Sustainable homes in the treetops

Emils Backe in Trosa, Sweden by Widjedal Racki

Emils Backe offers life among the treetops, with 26 wooden homes on stilts set to fulfil the vision of living in harmony with nature.

JUST OUTSIDE THE centre of Trosa, 40 metres above sea level, rises Emils Backe, a wide and hilly landscape of forests and fields in Södermanland, Sweden. Uninterrupted views take in the harbour and Tureholmsviken. Pines and oaks reach for the skies and the ground is covered with heather, bilberry bushes and moss-clad rocks.

One day there will be 26 homes here, one of which has so far been completed. And yet the environment will remain intact. The project is the brainchild of Erik Hedenstedt from Ekologiska Byggvaruhuset, who has teamed up with architects’ studio Widjedal Racki to realise his dream of building energy efficient homes from eco-friendly building materials, using innovative architecture in harmony with nature.

“The plots are very much rooted in the conditions of the site,” relates architect Håkan Widjedal, who explains how the project focused on one question: How can you develop a plot without losing what makes it special?

The answer was found in California, where Swedish architect Greta Magnusson Grossman designed and built homes on stilts in the 40s and 50s.

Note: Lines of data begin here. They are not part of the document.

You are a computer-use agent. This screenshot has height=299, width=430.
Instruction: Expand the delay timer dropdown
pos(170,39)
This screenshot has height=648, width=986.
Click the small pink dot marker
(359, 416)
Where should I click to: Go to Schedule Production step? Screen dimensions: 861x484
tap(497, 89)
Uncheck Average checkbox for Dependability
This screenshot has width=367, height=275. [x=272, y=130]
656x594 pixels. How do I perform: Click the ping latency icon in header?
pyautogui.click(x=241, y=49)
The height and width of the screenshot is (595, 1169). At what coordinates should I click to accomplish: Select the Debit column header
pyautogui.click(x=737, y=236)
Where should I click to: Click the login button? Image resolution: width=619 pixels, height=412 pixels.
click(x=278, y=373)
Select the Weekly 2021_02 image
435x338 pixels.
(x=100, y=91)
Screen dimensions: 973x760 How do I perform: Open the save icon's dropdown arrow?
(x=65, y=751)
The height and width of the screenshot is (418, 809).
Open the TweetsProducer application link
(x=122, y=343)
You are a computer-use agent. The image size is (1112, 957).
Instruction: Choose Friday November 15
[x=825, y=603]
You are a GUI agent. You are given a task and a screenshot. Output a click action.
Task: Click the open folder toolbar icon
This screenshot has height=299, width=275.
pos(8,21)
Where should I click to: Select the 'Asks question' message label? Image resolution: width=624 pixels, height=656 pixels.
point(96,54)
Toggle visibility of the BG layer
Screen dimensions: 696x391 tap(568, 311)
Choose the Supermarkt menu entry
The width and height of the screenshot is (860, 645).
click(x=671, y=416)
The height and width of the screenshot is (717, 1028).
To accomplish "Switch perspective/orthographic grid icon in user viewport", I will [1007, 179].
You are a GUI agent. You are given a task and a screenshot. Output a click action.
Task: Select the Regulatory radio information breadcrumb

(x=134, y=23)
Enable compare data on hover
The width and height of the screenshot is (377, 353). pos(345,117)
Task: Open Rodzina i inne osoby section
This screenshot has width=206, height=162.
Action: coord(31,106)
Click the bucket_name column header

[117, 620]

Buildings that are raised above the ground do not need any extensive foundations or excavations.

“I’ve always liked treehouses. Why not live in one for real? When the trees are in leaf, you really feel like you’re living in the treetops,” says Erik Hedenstedt.

FROM THE OUTSET, the ambition has been to create homes where people can live close to the surrounding nature. To this end, the inner core of the homes and the natural world outside have been linked via exterior zones. Generous terraces and balconies in durable larch run around the whole building and natural height differences give each house open southerly views. Trellises and glazing create a balance between open areas and the need for privacy.

Each house rests on 12 solid glulam posts that are up to 10 metres tall. These have been injected into the bedrock with minimal precast concrete plinths, followed by 30 cm high steel shoes. Building the rest of the structure in steel was never on the cards.

“We wanted to create an eco-home, so the obvious choice was to use wood. Glulam is also better at resisting fire. If a forest fire was to rage under the houses, it would take a long time for the stilts to fail,” states Erik Hedenstedt.

THE TIMBER FRAME is a key element of the overall look and is allowed to make its presence felt. The chunky, iron sulphate treated glulam posts merge into the robust, black stained glulam cladding of the house.

To avoid creating thermal bridges through the insulation layer, as much as possible of the structural frame has been placed on the outside of the house. The bold skeleton encloses the well insulated core and supports the balconies and terraces around the entire building.

“In all the rooms that require heating, the spaces have been kept modest, while other parts of the house are more generously proportioned,” says Håkan Widjedal.

The homes are heated by the area’s solar and bio heating plant, which is owned by the residents. All the solar panels are gathered in one place and the heat is channelled from a large joint pellet boiler into the homes via a dugout culvert.

Erik Hedenstedt is pleased to be realising his dream, and eventually he will live in one of the stilt houses.

“That in itself is fantastic. We’ve resolved everything that had to be resolved and not compromised on our vision.”